ALS ve omurilik hastalarına yönelik kök hücre tedavisi yürüten nöroşirürji uzmanı Prof. Dr. Haluk Deda, uyguladıkları bir yıllık tedavi süreci sonrasında “Amyotrofik lateral skleroz” (ALS)hastalarının yüzde 70, omurilik felçlilerinin ise yüzde 50'sinde belirgin bir iyileşme sağlandığını bildirdi.

Deda, yaptığı açıklamada, dünyadaki kök hücreyle ilgili gelişmelerin 12-13 Şubat günlerinde ABD'nin San Diego kentinde yapılan Dünya Kök Hücre Kongresinde bütün detaylarıyla ortaya konularak tartışıldığını belirtti.

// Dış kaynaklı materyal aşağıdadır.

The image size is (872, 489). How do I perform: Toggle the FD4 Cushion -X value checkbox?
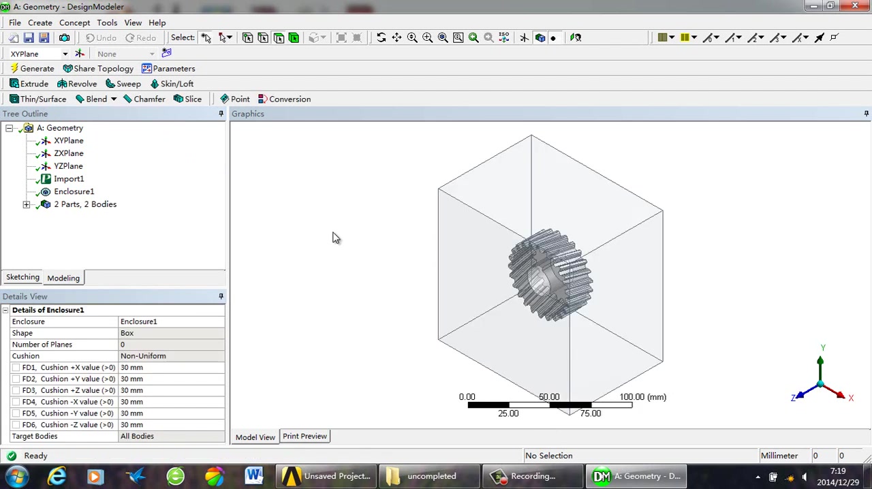(x=16, y=402)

Kök hücre uygulamalarının, bir kısım bilim adamının söylediği gibi deney veya araştırma olmadığını ifade eden Deda, “Bunlar hastalara faydası olan bir tedavi yöntemidir. Bunu sadece ben söylemiyorum. Dünyadaki bütün literatürü araştırdığınızda, bu uygulamalar kök hücre tedavisi diye geçer” diye konuştu.
Araştırma safhasında bulunan kök hücre uygulamaları olduğunu, ancak kendi uyguladığı yöntemin bu kapsama girmediğini kaydeden Deda, “Bunlar kişilerin kendisinden alınan, özel biçimde hazırlanıp hiç bir yan etkisinin olmadığı kanıtlanmış hücrelerdir” dedi.
Kök hücrenin kalp, kemik, beyin ve omurilik hastalıklarının tedavisinde giderek ön plana çıkmaya başladığını anlatan Deda, yaklaşık bir yıl önce kök hücre tedavisi uygulanan ALS ve omurilik hastalarının durumlarıyla ilgili bilgi verdi.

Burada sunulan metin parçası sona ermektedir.